Ce qui est impressionnant dans ce plan d'eau, c'est la visibilité. Par temps
calme, elle dépasse les 10 mètres! atteignant parfois les 15 mètres dans des
secteurs bien protégés. Seuls les secteurs de la Baie des Brises et de
St-Zotique semblent plus opaques.
Les innombrables herbiers qui entourent le lac oxygènent les eaux alcalines
en provenance du lac Ontario. Avec des teneurs de 8 à 9 mg/litre d'oxygène,
des pH aux alentours de 8, et des températures estivales au dessus des 70° F,
ces eaux limpides sont un véritable héritage naturel que nous laisse admirer
notre grand fleuve.
LE RÉCIF DU GRENADIER
À moins de 4 ou 5 km du camping et du quai de Port-Lewis, gît un haut-fond
signalé sur les cartes marines sous le nom de "the LUMP". Là, à
moins de 300 mètres de l'Île du Grenadier, le plongeur apnée et/ou autonome
fera la découverte d'une véritable jungle subaquatique.
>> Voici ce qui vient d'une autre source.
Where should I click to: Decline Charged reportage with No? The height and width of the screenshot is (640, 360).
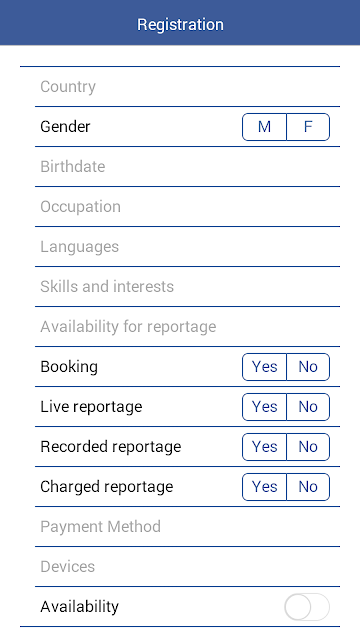(x=308, y=487)
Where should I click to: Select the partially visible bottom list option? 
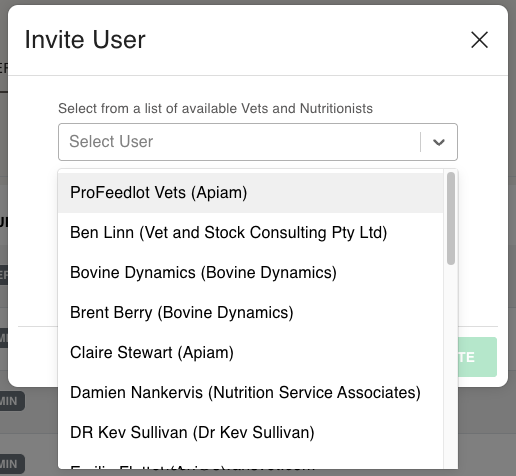(x=250, y=465)
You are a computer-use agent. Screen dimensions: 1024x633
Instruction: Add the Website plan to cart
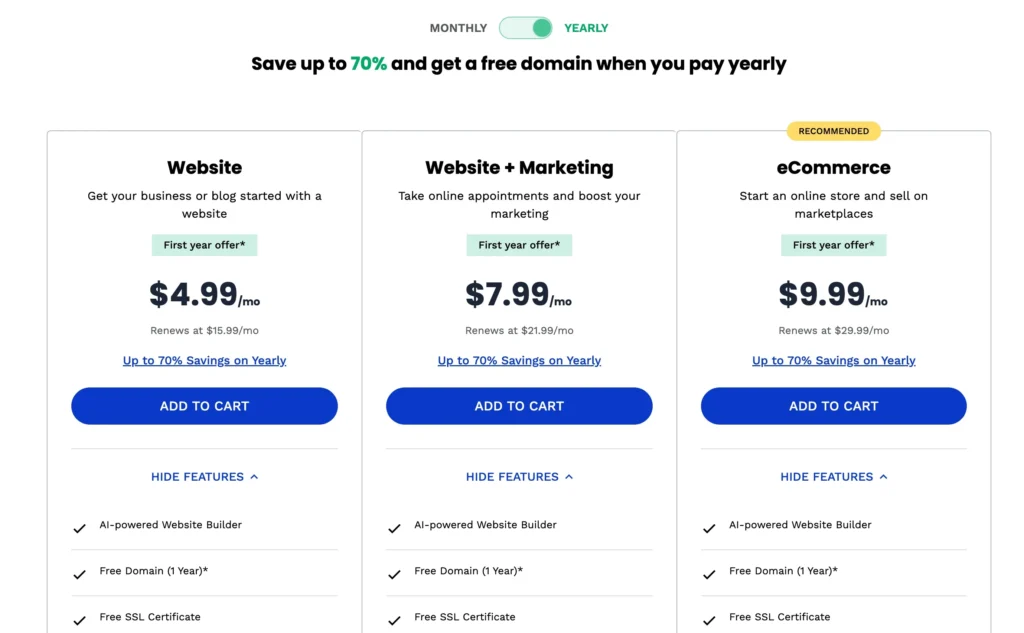pos(204,406)

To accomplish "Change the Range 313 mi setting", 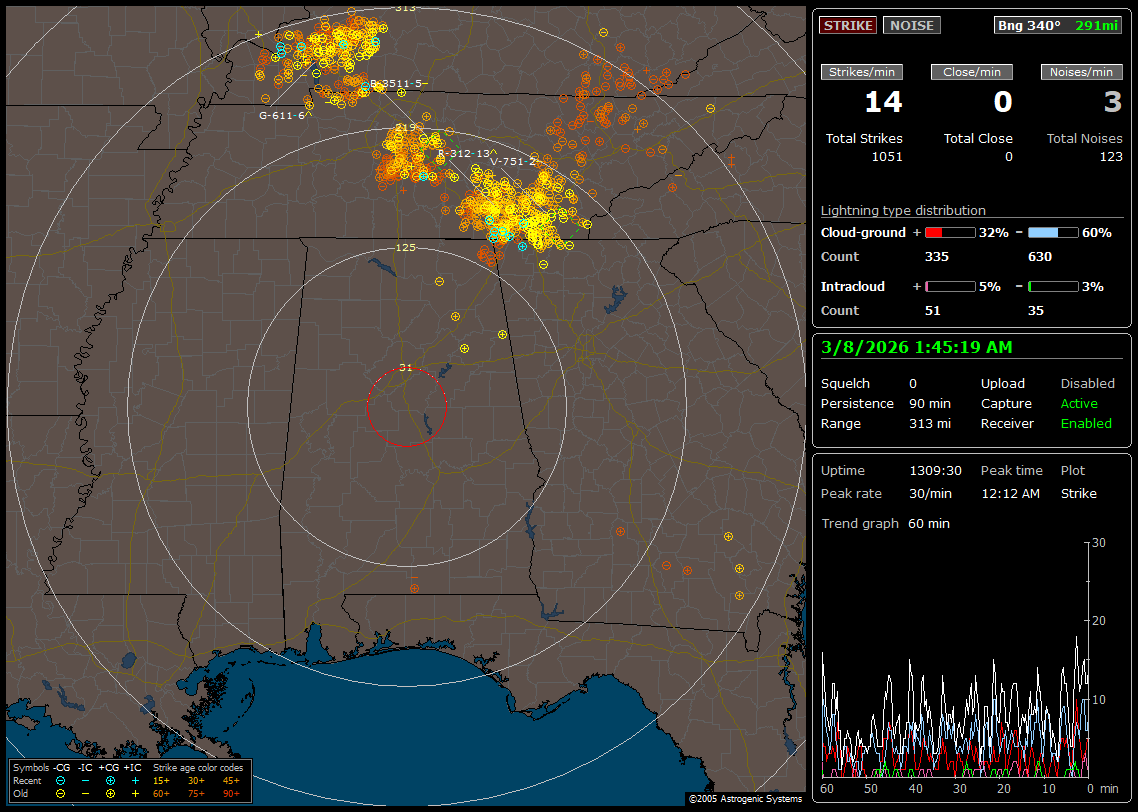I will click(x=929, y=423).
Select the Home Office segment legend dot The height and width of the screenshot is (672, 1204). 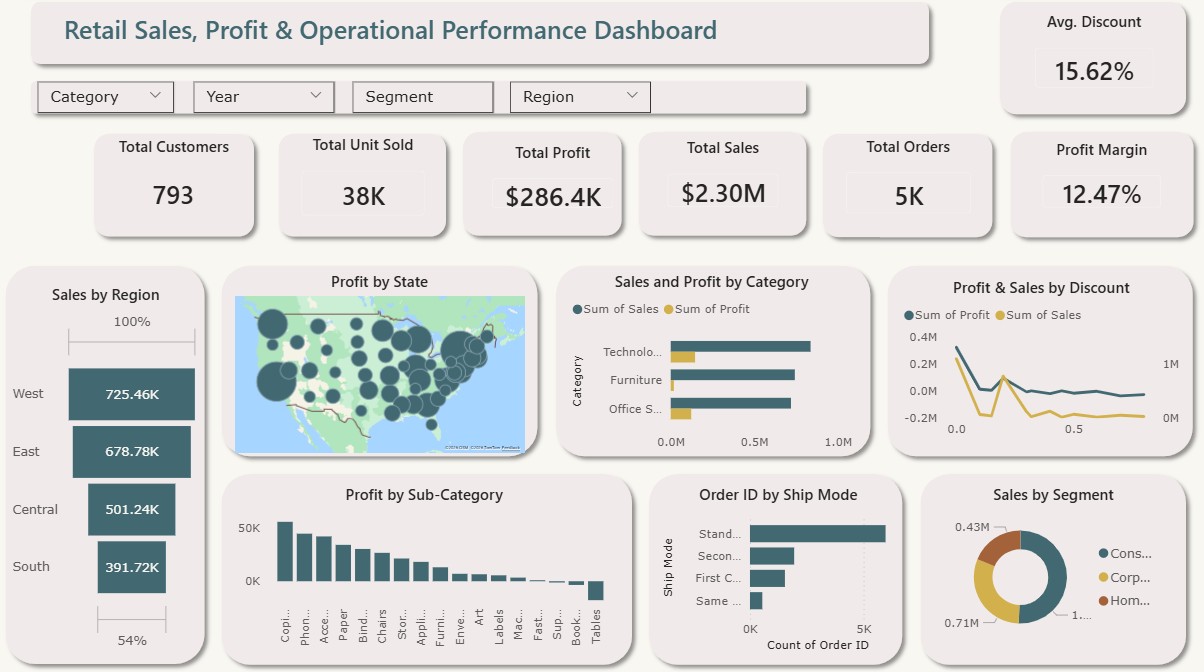[x=1103, y=601]
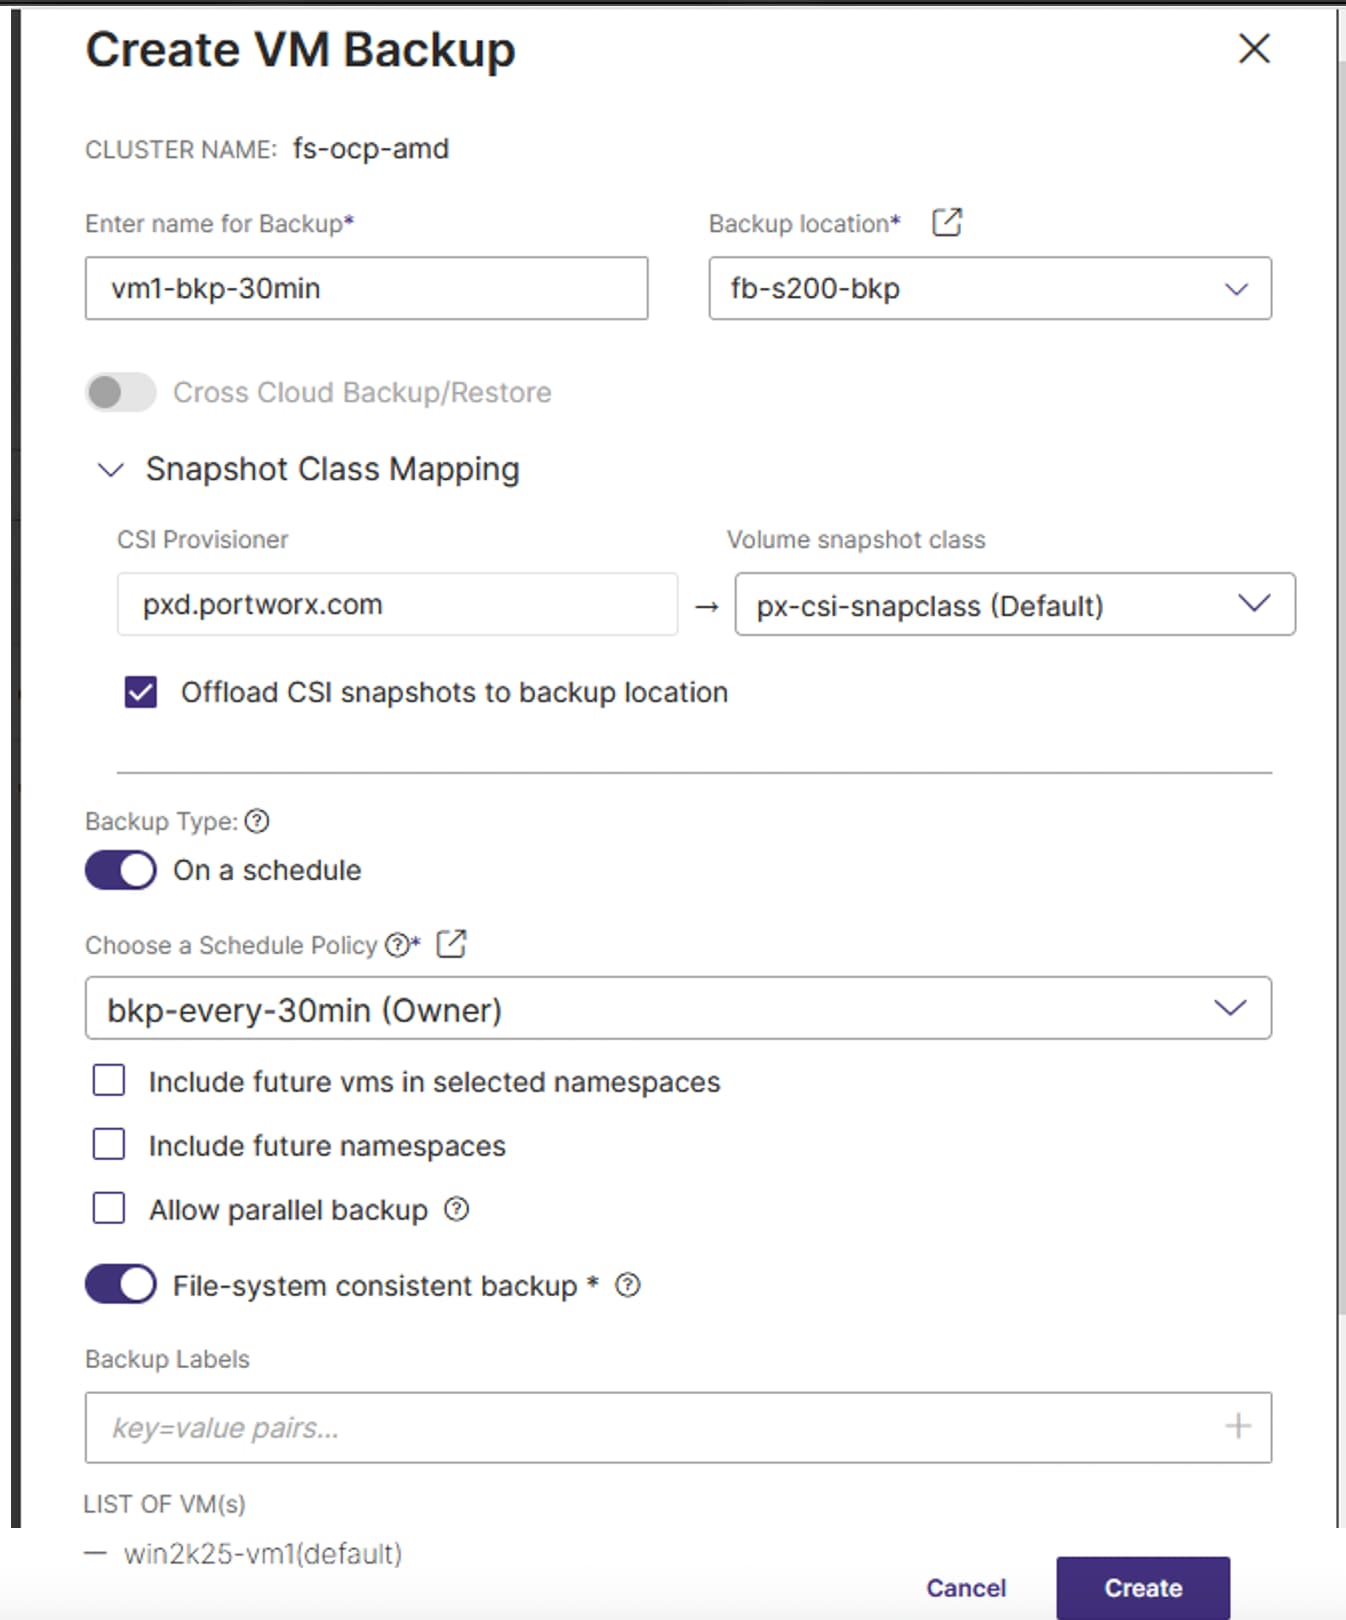Image resolution: width=1346 pixels, height=1620 pixels.
Task: Disable the On a schedule toggle
Action: click(119, 869)
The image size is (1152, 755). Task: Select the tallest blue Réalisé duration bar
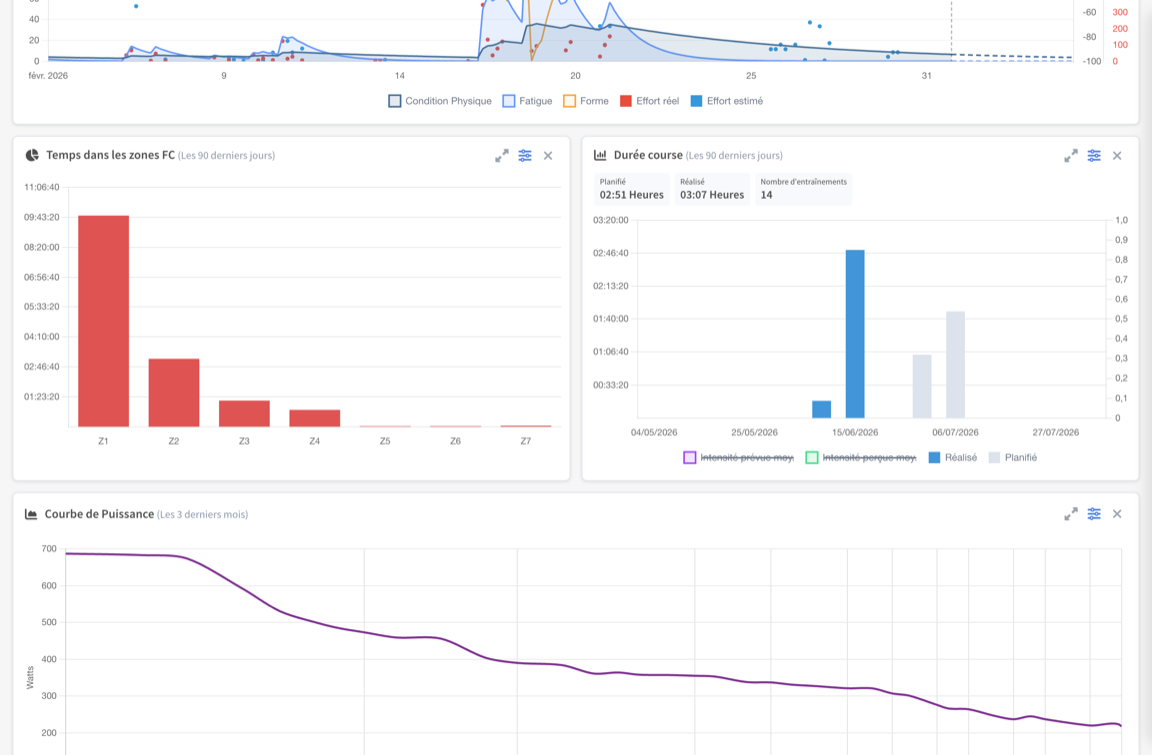point(855,334)
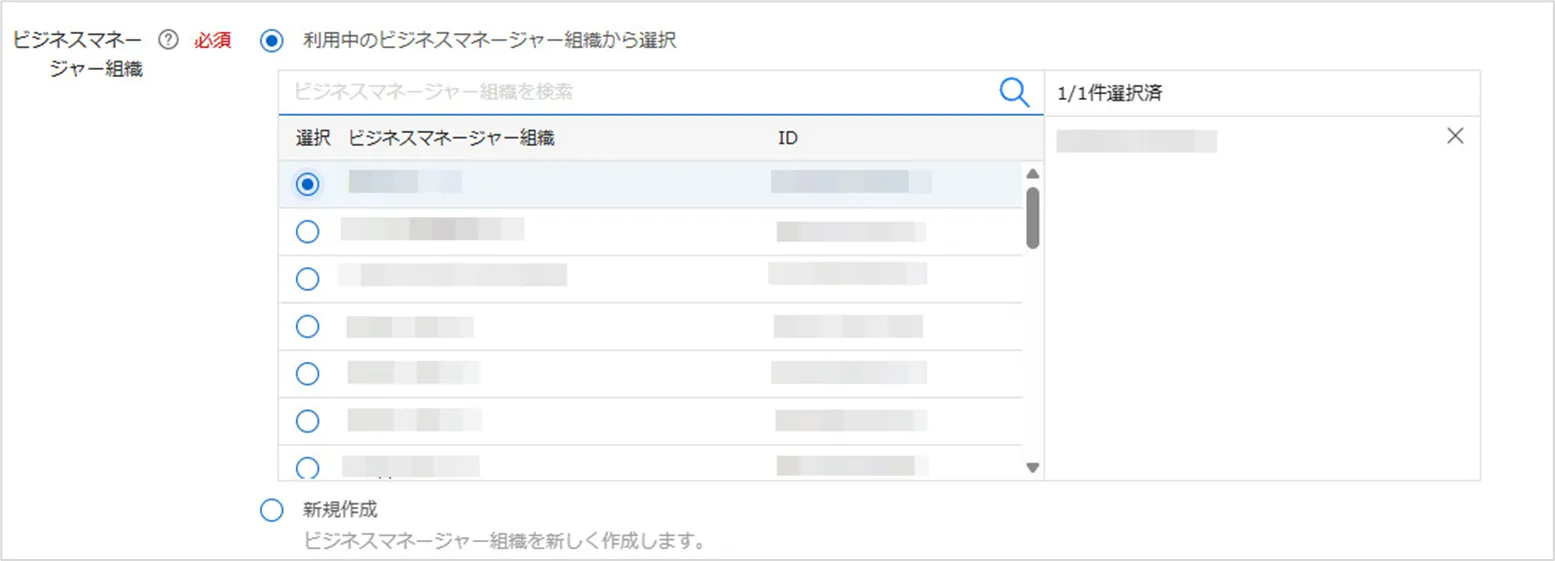Click the ビジネスマネージャー組織 column header
This screenshot has height=561, width=1555.
tap(451, 138)
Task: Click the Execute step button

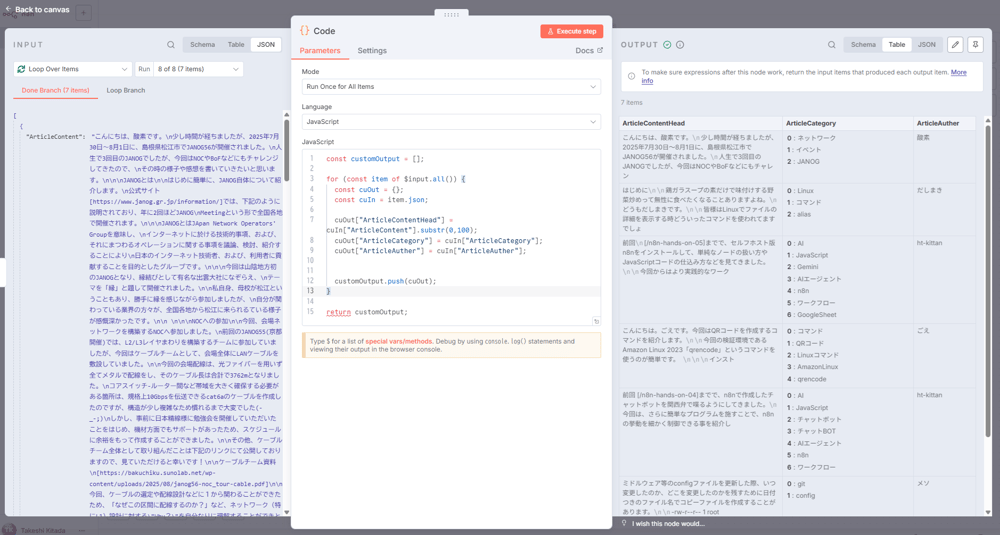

Toute la gamme des
plantes d'eau douce est présente et les poissons sont partout !
Indiqué par quelques piquets et balises de fortune laissés là pour avertir
pécheurs et amateurs de voile des risques d'échoueries, le récif du Grenadier
est une bosse rocheuse qui affleure jusqu'à moins de 30 cm de la surface à
plus ou moins 1 km au nord de la marina de l'île Raymond.
En plein milieu du lac, il suffit d'ancrer solidement et de glisser à l'eau.
Le fond est dur et recouvert de million de coquilles de limnées blanchies par
l'abrasion des vagues. Le sable soulevé par vos palmes retombe aussitôt au
fond comme celui des mers de corail !
En quelques coups de palmes, on s'éloigne de ce button rocheux pour survoler
une forêt de cératophylles, d'élodées (Anacharis) et de myriophylles
de 2 à 3 mètres de hauteur! Ça et là des murs d'algues séparent des
clairières sous-marines de quelque 20 à 30 mètres carrés où cohabitent des
dizaines d'espèces différentes de poissons.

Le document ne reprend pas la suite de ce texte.